A Polícia Civil de Minas Gerais (PCMG) desarticulou uma organização criminosa envolvida com o tráfico de drogas no Sul de Minas. Ao todo, sete pessoas, com idades entre 20 e 30 anos, foram presas suspeitas de integrar a quadrilha.
A operação foi realizada na última sexta-feira (15/8), mas só foi divulgada oficialmente pela corporação nesta quinta-feira (21/8). Conforme as investigações, o grupo utilizava canais do aplicativo Telegram para comercializar entorpecentes de alto valor no mercado ilegal.
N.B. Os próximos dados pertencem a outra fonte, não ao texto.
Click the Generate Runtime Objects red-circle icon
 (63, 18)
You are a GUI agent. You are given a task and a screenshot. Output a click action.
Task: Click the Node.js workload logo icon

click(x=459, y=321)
A ação foi conduzida pela equipe de investigação e combate ao tráfico de drogas da PCMG, que vinha monitorando as atividades do grupo. O uso de plataformas digitais era uma estratégia dos criminosos para tentar dificultar o rastreamento policial e expandir a rede de vendas.
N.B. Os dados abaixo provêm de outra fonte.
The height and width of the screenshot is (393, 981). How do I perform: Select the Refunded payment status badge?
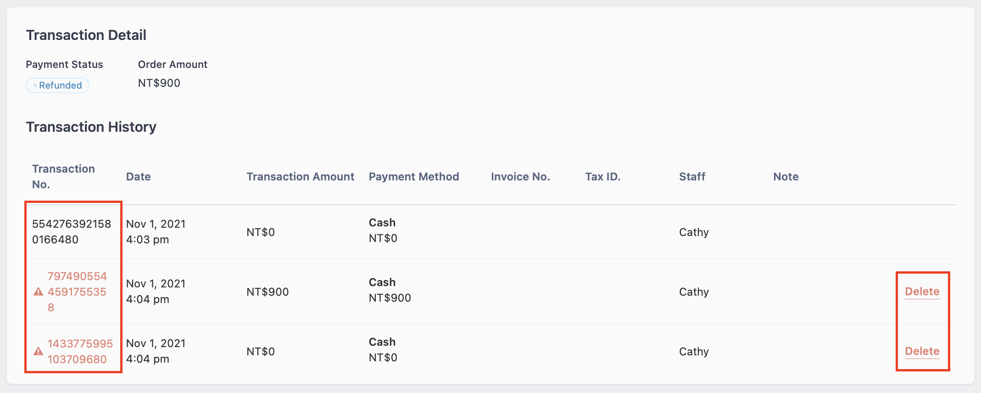(x=58, y=85)
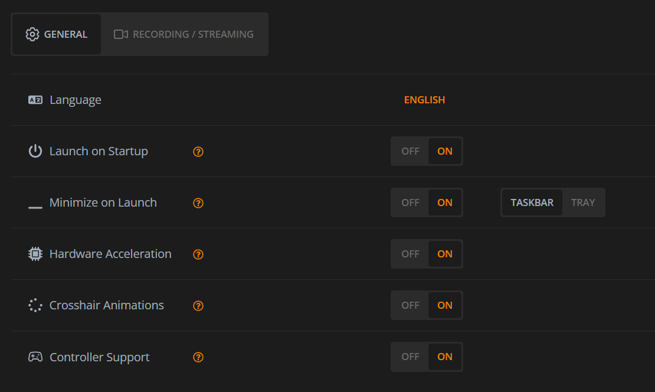This screenshot has height=392, width=655.
Task: Click the minimize dash icon beside Minimize on Launch
Action: pos(35,207)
Segundo o inquérito policial, as provas coletadas indicam que a organização criminosa atuava de forma estruturada, contínua e com alcance regional, sendo capaz de abastecer Pouso Alegre e municípios vizinhos. As drogas eram distribuídas em diversas cidades da região.
“O esquema movimentava grandes quantias de dinheiro e representava uma séria ameaça à segurança pública. O inquérito foi concluído e já foi encaminhado ao Poder Judiciário”, informou a Polícia Civil.
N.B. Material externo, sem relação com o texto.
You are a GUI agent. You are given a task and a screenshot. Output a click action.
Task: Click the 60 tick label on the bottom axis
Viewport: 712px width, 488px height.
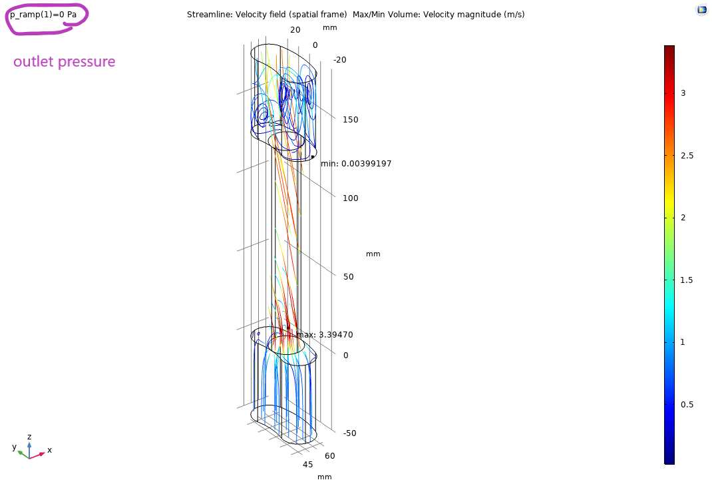pyautogui.click(x=330, y=456)

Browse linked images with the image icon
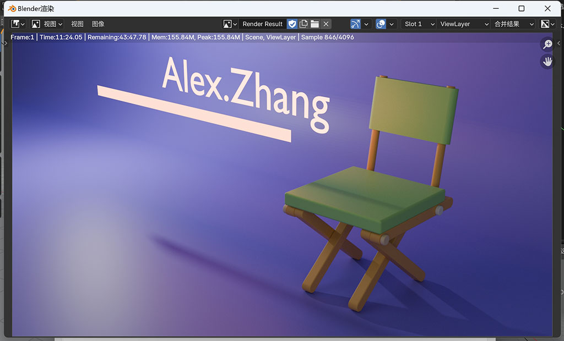click(230, 24)
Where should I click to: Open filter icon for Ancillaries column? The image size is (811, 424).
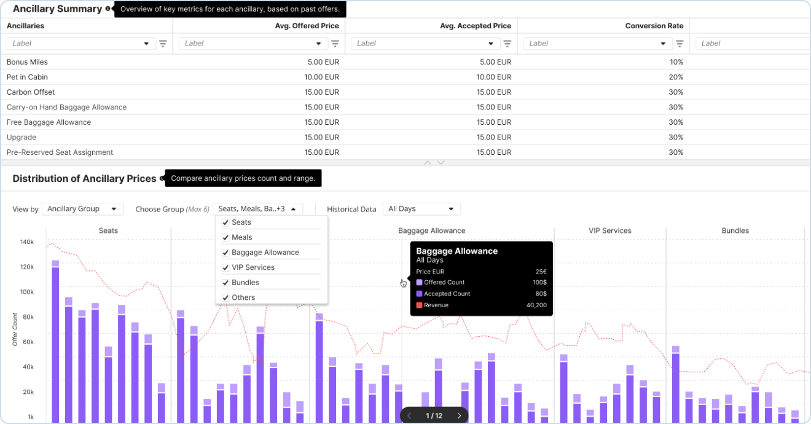point(163,44)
Apesar da conclusão da investigação, dois dos suspeitos seguem foragidos e continuam sendo procurados pelas autoridades.
A PCMG não informou em quais locais ocorreram as prisões — dado solicitado pelo Jornal Diário, que ainda aguarda resposta. Também não foram divulgados o número de agentes envolvidos na operação nem se as detenções ocorreram em residências, estabelecimentos comerciais ou outros endereços.